There are many wonderful Pesach programs that advertise in The Jewish Press but circumstances led us to Jewish Heritage, which operates the Lancaster program. We thought the seven kids and our son-in-law could use a change of scenery and they drove from Detroit to join us.

I spoke twice during Pesach. The first topic was the Holocaust and Jewish ballplayers and the second was how I, a frum-from-birth Jew, ended up in major league baseball.

My audience was filled with interesting people. One of them had a face I knew but couldn’t place. I asked the gentleman his name. As soon as he said “Allen Rothenberg,” I recalled the advertisement of his law firm with his picture that runs on a regular basis in The Jewish Press.
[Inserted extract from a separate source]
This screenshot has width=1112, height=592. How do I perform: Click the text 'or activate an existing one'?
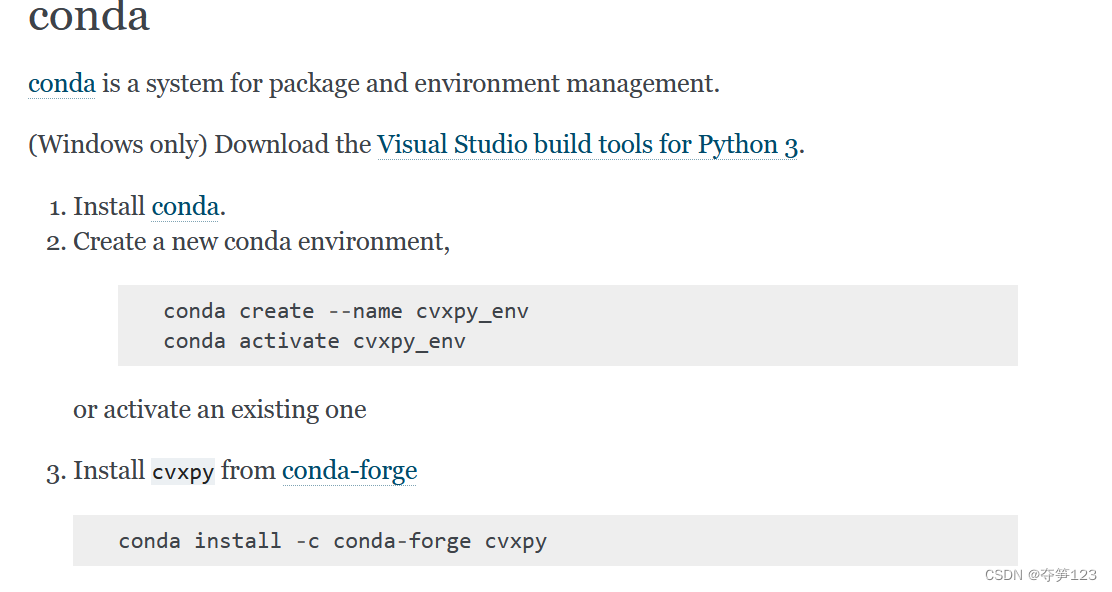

Allen’s family was at the hotel with him, and two family members were on the roster of speakers. Son Harry, who breezed through Harvard Law School, is a talented and interesting speaker on Jewish topics and has a popular blog on Yom Tovim and the weekly parshah on several websites including partnersintorah.org. Son-in-law Rabbi Dov Halperin was the founding rosh kollel of the Philadelphia Community Kollel and gives shiurim in Lakewood and elsewhere. I had the opportunity to hear both of them and it was time well spent.
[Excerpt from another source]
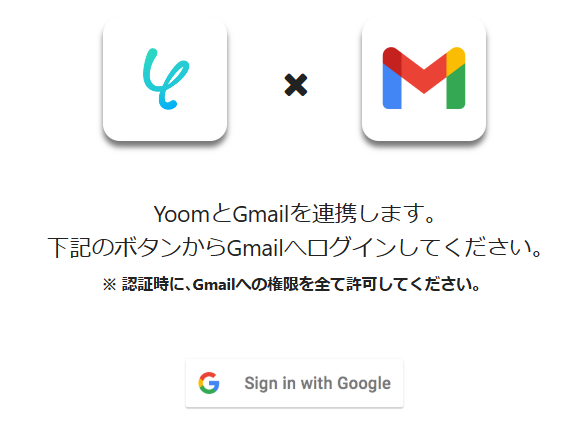Viewport: 588px width, 423px height.
Task: Click the Google G logo
Action: point(209,383)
Allen and his wife, Barbara, also a prominent attorney, have eight children, seven of whom are attorneys.

Allen has vivid baseball memories of growing up in Philadelphia and attending Sunday afternoon doubleheaders at Shibe Park, later renamed Connie Mack Stadium. Allen rooted for the Philadelphia Athletics (today’s Oakland Athletics), who were managed by iconic team owner Connie Mack.

Allen gravitated to outfielder Sam Chapman, the leading home run hitter of team. Mistakenly thinking Chapman was Jewish because he had a Jewish-sounding name and because he was a power hitter, Allen installed him as his favorite and yearned to wear Chapman’s uniform number four and, like Chapman, bat fourth in the lineup whenever he played.

One of Allen’s buddies was a fan of the National League’s Philadelphia Phillies, who also played their home games at Shibe Park, and Allen accompanied him via trolley and subway to the old stadium when the Athletics were on the road. The Phillies won much more often than the Athletics, and Robin Roberts and Curt Simmons helped pitch the Phillies to the 1950 World Series. (The Phils lost in four to the Yankees.)

With speedy young players like Richie Ashburn, the young Phillies caught the hearts of Philadelphia fans, forcing the Mack family to sell the Athletics. The new owner moved the franchise to Kansas City after the 1954 season.

The next time American Leaguers took the field in Philadelphia was at the 1976 All-Star Game, but Allen had the opportunity to watch a lot of good National League baseball. He rates Sandy Koufax as the best pitcher he ever saw and Willie Mays as the best position player. He also can say he was a regular visitor to Shibe Park/Connie Mack Stadium, which saw its last major league game some 45 years ago.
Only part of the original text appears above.